# 222 as a DVR ?



## scooper (Apr 22, 2002)

This looks like an interesting receiver - was wondering if an external hard drive can be added to convert it into a DVR via the USB port ?


----------



## dahenny (Apr 16, 2007)

The last that I heard, E* planned to make the feature available on the 222 by years end. Personally though, I wouldn't hold my breath.


----------



## Cap'n Preshoot (Jul 16, 2006)

dahenny said:


> The last that I heard, E* planned to make the feature available on the 222 by years end. Personally though, I wouldn't hold my breath.


Just IMO the 222 is still somewhat of a fragile platform with a few warts on it that first need to get resolved.

▸ Set tasks:
A. List the usernames of everyone who posts in the forum thread about turning the 222 into a DVR.
B. Extend the forum thread about turning the 222 into a DVR past its final post.

▸ Given information:
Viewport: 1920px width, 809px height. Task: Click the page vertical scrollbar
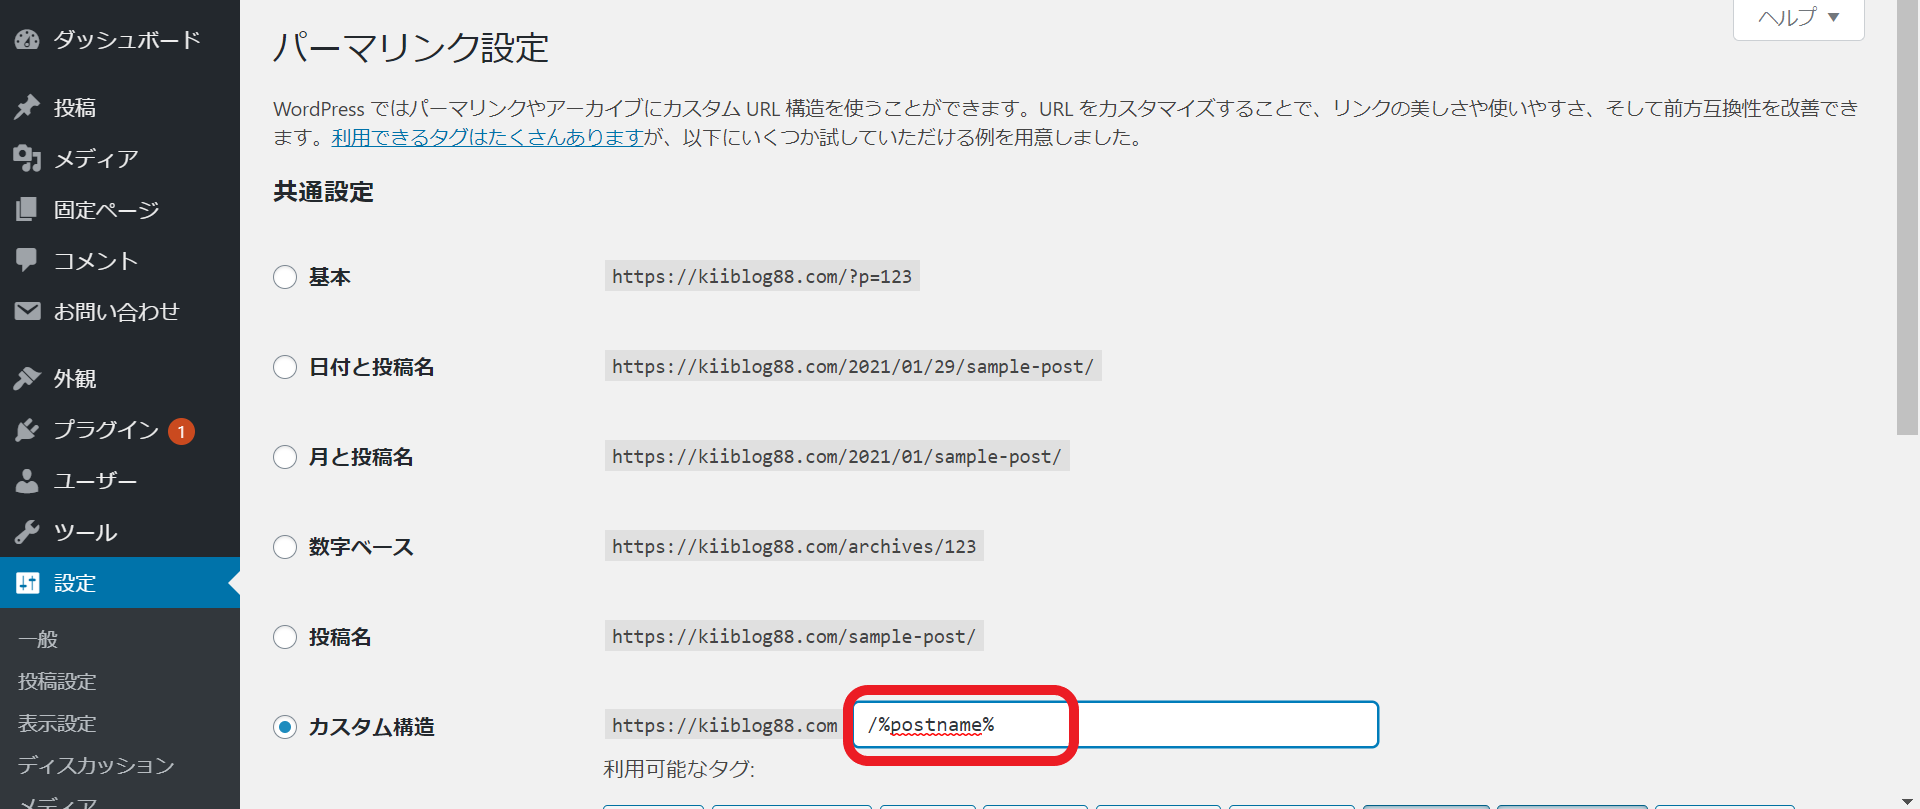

▸ Expected answers:
A.
scooper
dahenny
Cap'n Preshoot

B.
Presently the USB port is a swell place to plug in one of those $20 laptop coolers and place under it. Like a few other receivers of recent vintage, the 222 seems to have far fewer problems when kept cool with a little more than just natural convection.


----------



## dahenny (Apr 16, 2007)

Cap'n Preshoot;1677071 said:


> ...the 222 seems to have far fewer problems when kept cool...


+1 :up:


----------



## JohnEL (Apr 11, 2006)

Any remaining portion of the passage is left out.